LinuxLists.cc - [RFC] Potential unnecessary barrier in slow path of rt

2023-01-22 15:06:41

Subject: [RFC] Potential unnecessary barrier in slow path of rt_mutex

Hello,

We have been trying to verify that the rt_mutex patch
https://lkml.org/lkml/2022/12/2/279 guarantees the intended acquire
semantics and that there are no other potential problems with it. For
that, we are using a verification tool as discussed in
https://lkml.org/lkml/2022/8/26/597.

The tool reported a data race for which I already submitted a patch in
https://lkml.org/lkml/2023/1/20/702.

During the discussion of the rt_mutex patch, Will proposed replacing the
explicit barrier in 'mark_rt_mutex_waiters' with
'smp_acquire__after_ctrl_dep()'. We wanted to check if it would be
possible to get rid of the barrier instead of weakening it.

While according to LKMM /tools/memory-model/linux-kernel.cat, mutual
exclusion is violated if we do this, the verification tool reported that
this violation is not possible according to the formal memory models of
aarch64, riscv and power. Interestingly, if the data race from above is
fixed, mutual exclusion is guaranteed by LKMM even if we fully remove
the barrier. The reason for this is that marking the racy access
introduces more ordering guarantees.

Another possibility is to keep the barrier, but revert the change
WRITE_ONCE() -> xchg_acquire() in 'rt_mutex_set_owner'. Boqun suggested
this one might be better because it's weird using xchg_acquire() to get
an acquire store.

Either the barrier or the acquire store are needed for the correctness
of the algorithm. If we relax both, the tool reports a violation.

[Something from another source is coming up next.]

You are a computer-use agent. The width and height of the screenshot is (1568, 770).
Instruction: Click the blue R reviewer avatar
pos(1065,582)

I would like to get some feedback about the following.

(1) Since the barriers are in the slow path of the algorithm, is it
worth it to try to play it smart or should we play it safe (at the cost
of potentially having an extra barrier)?

(2) In which cases were the acquiring semantics missing before the
rt_mutex patch? This is not clear for me from the patch and the
corresponding discussion. Once I understand this, I might be able to use
the rules from LKMM to give a more formal argument of why one of the
barriers is not needed (or find an example that shows that indeed both
barriers are necessary).

(3) If we agree that one barrier might not necessary, but we still keep
both to be safe, would it make sense to add some comment in the code
along the lines "Of these N barriers, you can probably get away with the
following subset of them, but we leave all in place to be safe"?

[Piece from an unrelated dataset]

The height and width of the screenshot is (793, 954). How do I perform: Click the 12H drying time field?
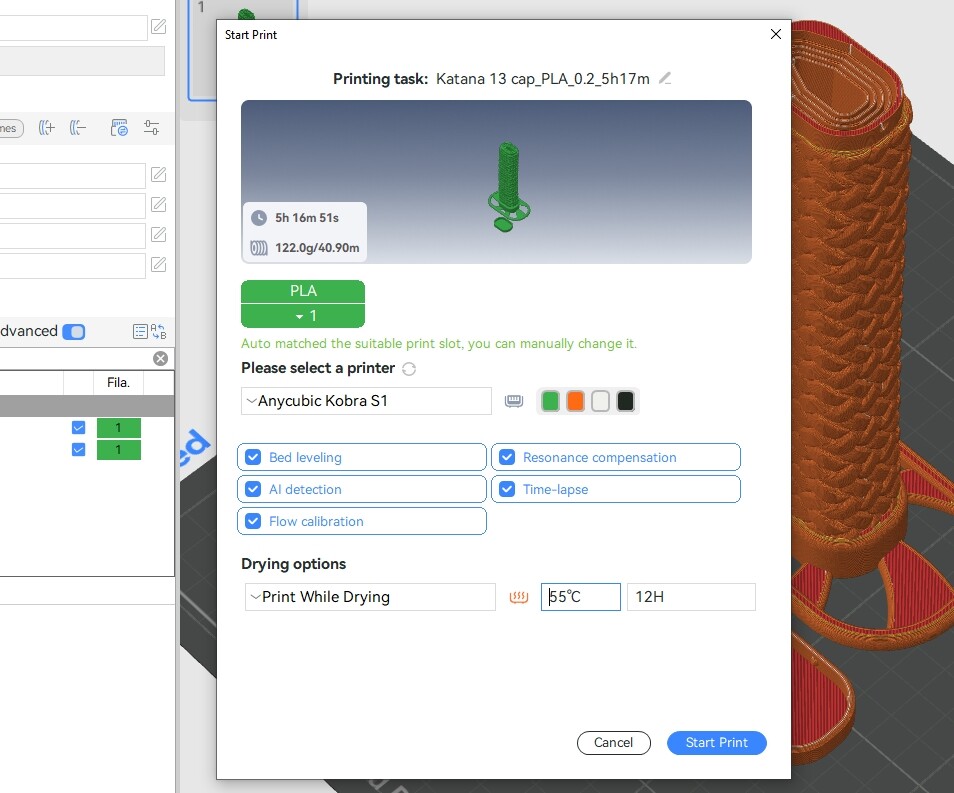click(x=691, y=597)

The following litmus test (I hope comments are enough to trace back to
the real implementation) shows all the above issues in detail and how
the changes I propose impact them. It can be run using the herd7 tool
http://diy.inria.fr/www/?record=linux#.
The final query asks if P0 can release the lock via the fast path even
if P1 set the wait bit. The expected result is "No".

C rt_mutex

{
atomic_t owner = ATOMIC_INIT(0);
}

P0(int *owner, int *x) {
int r0 = 2; // current task
int r1 = atomic_cmpxchg_acquire(owner,0,r0); // rtlock acquire
int r2 = READ_ONCE(*x); // critical section;
WRITE_ONCE(*x, r2 + 1); // marked to avoid
data races
int r3 = atomic_cmpxchg_release(owner,r0,0); // rtlock release
succeeds
}

P1(int *owner, int *x) {
int r0 = 4; // current task
int r1 = atomic_cmpxchg_acquire(owner,0,r0); // rtlock acquire failed
int r2 = *owner; // mark waiters
int r3 = atomic_cmpxchg_relaxed(owner,r2,r2|1); // mark waiters succeeds
smp_mb(); // mark waiters
int r4 = xchg_acquire(owner,r0); // set owner
int r5 = READ_ONCE(*x); // critical section
}

// 0:r1 = 0: rtlock acquire succeeds
// 0:r3 = 2: rtlock release succeeds
// 1:r1 = 2: rtlock acquire failed
// 1:r3 = 1:r2: mark waiters succeeds
// 1:r5 = 0: critical section violated
exists (0:r1 = 0 /\ 0:r3 = 2 /\ 1:r1 = 2 /\ 1:r3 = 1:r2 /\ 1:r5 = 0)

herd7 reports a race related to 'mark waiters'. Below is the fix I
proposed in https://lkml.org/lkml/2023/1/20/702.

P0(int *owner, int *x) {
int r0 = 2;
int r1 = atomic_cmpxchg_acquire(owner,0,r0);
int r2 = READ_ONCE(*x);
WRITE_ONCE(*x, r2 + 1);
int r3 = atomic_cmpxchg_release(owner,r0,0);
}

P1(int *owner, int *x) {
int r0 = 4;
int r1 = atomic_cmpxchg_acquire(owner,0,r0);
int r2 = READ_ONCE(*owner);
int r3 = atomic_cmpxchg_relaxed(owner,r2,r2|1);
smp_mb();
int r4 = xchg_acquire(owner,r0);
int r5 = READ_ONCE(*x);
}

This code is correct (result is "No") and there are no races, but it has
an unnecessary barrier. smp_mb() can be removed without affecting the
result.

P0(int *owner, int *x) {
int r0 = 2;
int r1 = atomic_cmpxchg_acquire(owner,0,r0);
int r2 = READ_ONCE(*x);
WRITE_ONCE(*x, r2 + 1);
int r3 = atomic_cmpxchg_release(owner,r0,0);
}

P1(int *owner, int *x) {
int r0 = 4;
int r1 = atomic_cmpxchg_acquire(owner,0,r0);
int r2 = READ_ONCE(*owner);
int r3 = atomic_cmpxchg_relaxed(owner,r2,r2|1);
int r4 = xchg_acquire(owner,r0);
int r5 = READ_ONCE(*x);
}

The other possibility is to keep the barrier, but relax the acquire store.

P0(int *owner, int *x) {
int r0 = 2;
int r1 = atomic_cmpxchg_acquire(owner,0,r0);
int r2 = READ_ONCE(*x);
WRITE_ONCE(*x, r2 + 1);
int r3 = atomic_cmpxchg_release(owner,r0,0);
}

P1(int *owner, int *x) {
int r0 = 4;
int r1 = atomic_cmpxchg_acquire(owner,0,r0);
int r2 = READ_ONCE(*owner);
int r3 = atomic_cmpxchg_relaxed(owner,r2,r2|1);
smp_mb();
WRITE_ONCE(*owner,r0);
int r5 = READ_ONCE(*x);
}

Once again the result is "No".

Regards,
Hernan